There’s a new high-level administrator in the School Board Central Office.

Brian Matney has been named director of secondary education for Mecklenburg County Public Schools, replacing Joan Hite, who becomes the new principal at Park View Middle School.

Park View Middle had been without a permanent principal following the resignation of Nancy Riddell late last year.

Superintendent of Schools Paul Nichols called Hite “the best person for the job” at PVMS. Her background as a former principal and the skills she demonstrated while serving as director of secondary education are what is needed at the school level, said Nichols, as the division continues to address problems with gangs and appropriate steps for students who are performing below grade level or not meeting expectations, including passing their SOLs.
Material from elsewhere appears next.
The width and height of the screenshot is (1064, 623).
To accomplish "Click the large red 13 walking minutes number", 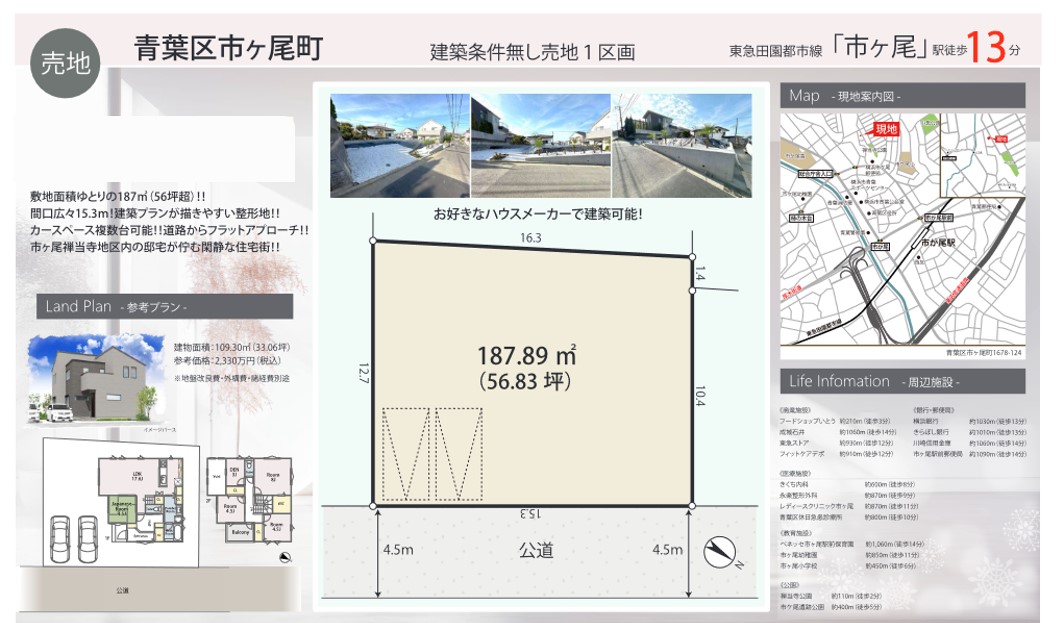I will pos(986,48).
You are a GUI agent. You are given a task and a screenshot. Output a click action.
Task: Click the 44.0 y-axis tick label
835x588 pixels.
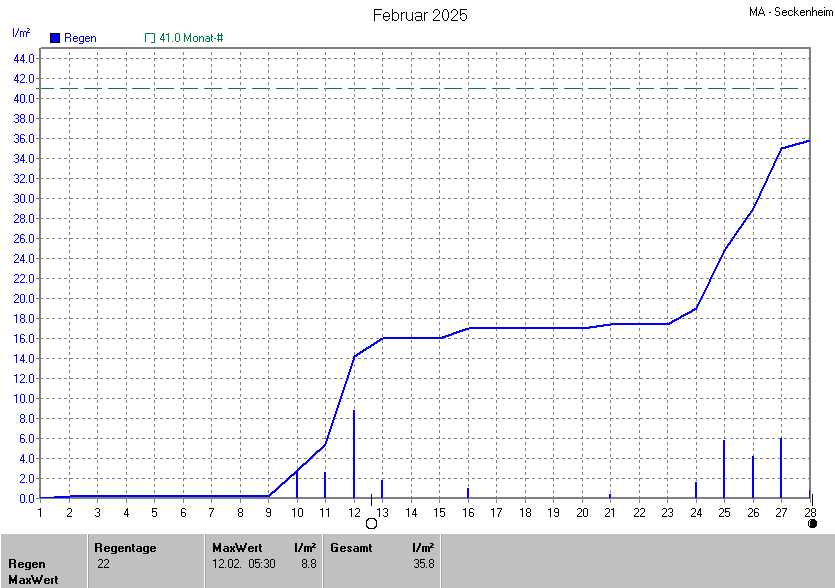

Matney began serving as the director of secondary education on Monday. He initially came to Mecklenburg County to serve as interim principal at Park View Middle.

Nichols said he knew Matney through his work as president of the Virginia Association of Secondary School Principals, his service on the Virginia Department of Education’s advisory board on teacher education and licensure, and through their joint enrollment in the LEADS Virginia program.

LEADS Virginia is a networking program that educates participants about regional educational differences and statewide needs.

“Dr. Matney’s skills and experience are critical to the success of the school division as we move toward a combined middle and high school,” said Nichols of his new assignment. “His engagement with the SOL Innovation Committee will assure that our programs are in keeping with the expectation of the Department of Education and its ‘Portrait of a Graduate’” — the program designed to help students develop skills needed to succeed in the workforce of the future.

Matney was appointed to the SOL Innovation Committee in 2016. For the past year and a half his work with the group has focused on the need for Virginia to modernize its assessment and accreditation systems by reducing reliance on traditional standardized tests. The committee has called for an innovative and broad set of learning outcomes that will prepare all students for success in college, in careers, and as engaged and enlightened citizens.

“These goals are in keeping with our expectations [of our students] and he is enthusiastic about being here,” Nichols said.